Measuring security and comparing systems according to their security is that illusory possibility that every system administrator or architect would like to have. Benchmarking is a “solved” problem in many domains, with performance benchmarks being widely adopted by industry and research, and even dependability benchmarks having already a well-established set of approaches in terms of the research community. The same is not true for security benchmarking. On the other hand, there is a wide body of techniques and tools that allow for the assessment of system security, including modeling, analysis and testing techniques, each of them applicable in their specific domain, and with specific advantages or disadvantages that makes them more or less fit to the multiple scenarios.

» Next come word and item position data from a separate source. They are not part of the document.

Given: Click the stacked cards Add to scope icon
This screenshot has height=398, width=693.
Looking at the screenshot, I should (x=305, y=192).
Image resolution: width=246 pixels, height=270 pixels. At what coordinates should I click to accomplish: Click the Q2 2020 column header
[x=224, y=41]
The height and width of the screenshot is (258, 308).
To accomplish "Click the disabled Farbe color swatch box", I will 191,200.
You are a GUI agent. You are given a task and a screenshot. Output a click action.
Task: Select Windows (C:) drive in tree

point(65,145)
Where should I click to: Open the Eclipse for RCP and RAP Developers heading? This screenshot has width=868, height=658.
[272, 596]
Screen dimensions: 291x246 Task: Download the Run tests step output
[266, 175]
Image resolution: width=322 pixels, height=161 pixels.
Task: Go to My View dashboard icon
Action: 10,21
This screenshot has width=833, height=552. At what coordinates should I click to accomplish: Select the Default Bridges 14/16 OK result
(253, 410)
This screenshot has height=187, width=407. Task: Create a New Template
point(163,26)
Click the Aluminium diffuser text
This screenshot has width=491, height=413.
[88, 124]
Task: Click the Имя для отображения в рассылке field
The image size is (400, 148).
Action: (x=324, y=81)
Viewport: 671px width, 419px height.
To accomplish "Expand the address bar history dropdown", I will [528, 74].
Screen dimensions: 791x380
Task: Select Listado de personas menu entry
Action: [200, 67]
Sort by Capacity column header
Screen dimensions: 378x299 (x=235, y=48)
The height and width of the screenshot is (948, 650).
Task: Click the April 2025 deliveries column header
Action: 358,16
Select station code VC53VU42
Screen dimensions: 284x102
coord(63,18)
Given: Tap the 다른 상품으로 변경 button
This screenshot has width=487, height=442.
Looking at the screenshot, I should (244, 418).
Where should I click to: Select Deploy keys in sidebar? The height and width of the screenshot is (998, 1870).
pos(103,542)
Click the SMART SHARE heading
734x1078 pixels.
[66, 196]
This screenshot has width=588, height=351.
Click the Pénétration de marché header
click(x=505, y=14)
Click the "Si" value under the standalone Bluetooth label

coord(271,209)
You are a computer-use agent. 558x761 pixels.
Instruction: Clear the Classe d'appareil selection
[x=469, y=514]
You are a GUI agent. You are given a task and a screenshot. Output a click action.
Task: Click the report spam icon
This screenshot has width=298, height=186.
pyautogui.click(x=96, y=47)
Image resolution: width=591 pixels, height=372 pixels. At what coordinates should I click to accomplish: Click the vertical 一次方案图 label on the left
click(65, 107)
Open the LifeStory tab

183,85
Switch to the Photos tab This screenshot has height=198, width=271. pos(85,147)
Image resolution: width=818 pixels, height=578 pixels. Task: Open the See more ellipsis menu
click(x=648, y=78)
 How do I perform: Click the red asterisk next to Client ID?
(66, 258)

However, comparing systems based on the output of these techniques is not so useful, as they are prepared to find problems, which are to be corrected. After these problems are corrected, what is left to us to compare? This tutorial discusses the problematic of security benchmarking from both theoretical and practical perspectives and understand why it is so much difficult to benchmark security than other quality attributes of the system. New approaches that can provide information to help selecting the best alternatives in terms of security will be discussed, as well  as many interesting open research challenges aimed at achieving security benchmarks. The tutorial will address both current research topics and engineering practice. Case studies will be presented, and future research opportunities will be identified and discussed.